_TEXT PROVIDED_.
________________
Regenaxer has left #picolisp [#picolisp]
Regenaxer has joined #picolisp
<Regenaxer>
oops :)
<freemint>
The layout of the header is as follows: Free spans 6 bytes, but 6 bit of that are reserved giving a pilDB file a total adress space of 2^42.
<Regenaxer>
right
<Regenaxer>
the 'n' in
<Regenaxer>
EXT-Block: | Link n| Data
<Regenaxer>
is max 63
<Regenaxer>
so if a symbol has more blocks, they all have 63
<Regenaxer>
The 'n' is used only by 'dbck'
<Regenaxer>
consistency check
<freemint>
The block count (refered as NEXT in the documentation) is also 6 bytes with 6 bit reserved for flags. Again 2^42 blocks
<Regenaxer>
If it is 0, it is used in several places
<Regenaxer>
yes
<Regenaxer>
0 is used by 'seq' to find the next ID block
<Regenaxer>
Skipping EXT-Blocks
<Regenaxer>
So it mostly checks for zero or non-zero
<freemint>
The next byte (byte 12 when starting to count with 0) encodes the blocksize. It is used a shift factor which shifts the smallest possible blocksize (64 bit) to the left. If a value of 2 (default value) is picked the blocksize 256 bytes. It is rare to see values larger than 7.
________________
_GIVEN DATA_.
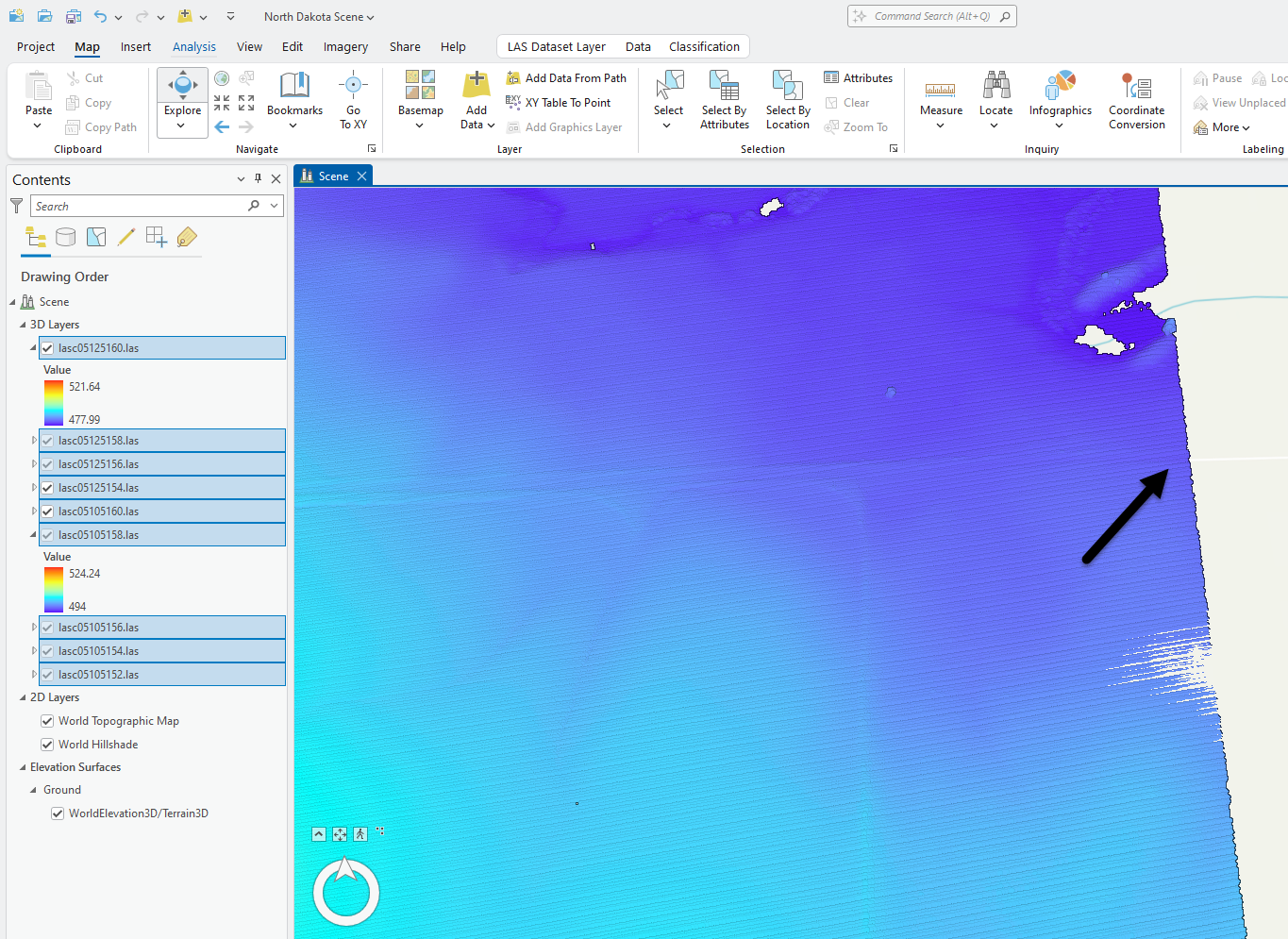Screen dimensions: 1288x939
Task: Open the Infographics tool
Action: [x=1060, y=87]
________________
_TASKS TO COMPLETE_.
1. How would you render this sentence from the picolisp chat log in Spanish: "The next byte (byte 12 when starting to count with 0) encodes the blocksize."?
2. Can you reproduce the stretch of the picolisp chat log from "Regenaxer has left" through "space of 2^42."?

_ANSWERS_.
1. El siguiente byte (el byte 12 si se empieza a contar desde 0) codifica el tamaño de bloque.

2.
Regenaxer has left #picolisp [#picolisp]
Regenaxer has joined #picolisp
<Regenaxer>
oops :)
<freemint>
The layout of the header is as follows: Free spans 6 bytes, but 6 bit of that are reserved giving a pilDB file a total adress space of 2^42.